Abhishek Pandey, PhD
Associate Director, Center for Infectious Disease Modeling and Analysis (CIDMA)
Research Scientist
Yale School of Public Health
abhishek.pandey@yale.edu

Yang Ye, PhD
Postdoctoral Associate
Center for Infectious Disease Modeling and Analysis (CIDMA)
Yale School of Public Health
yang.ye@yale.edu


  1. See https://www.medrxiv.org/content/10.1101/2025.05.19.25327564v1.full.pdf+html; and https://www.pnas.org/doi/10.1073/pnas.2321494121. We note that while the CBO estimates 7.7 million insurance losses from all Medicaid provisions, a prior analysis focusing solely on work requirements, projects 5.6 to 6.3
    million individuals losing coverage (https://www.urban.org/research/publication/expanding-federal-workrequirements-medicaid-expansion-coverage-age-64-would). Our calculations, based on these losses, indicate that the work requirement alone could lead to over 10,000 excess deaths annually (https://www.medrxiv.org/content/10.1101/2025.02.28.25322887v2.full.pdf+html), making our estimate of 11,308 deaths conservative.

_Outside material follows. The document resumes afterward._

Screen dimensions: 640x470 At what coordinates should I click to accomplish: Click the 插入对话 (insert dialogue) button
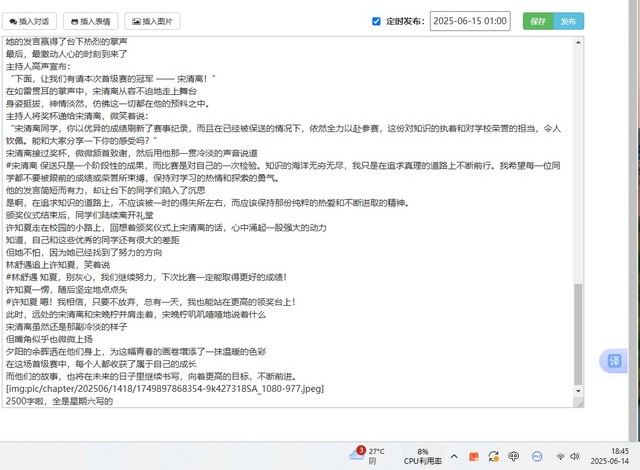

  2. https://www.nejm.org/doi/abs/10.1056/NEJMsa2414435; see https://ldi.upenn.edu/our-work/research-updates/research-memo-loss-of-subsidized-drug-coverage-and-mortality-following-medicaid-disenrollment-translating-our-findings-and-implications-for-medicaid-policy/ for additional detail.
  3. See https://ldi.upenn.edu/our-work/research-updates/comment-the-impact-of-repealing-the-centers-for-medicareand-medicaid-services-minimum-staffing-rule-on-patient-outcomes/ for additional detail.
  4. The low-income subsidy is automatically provided to Medicare beneficiaries who also have Medicaid. Consequently, loss of Medicaid coverage often leads to loss of the low-income subsidy.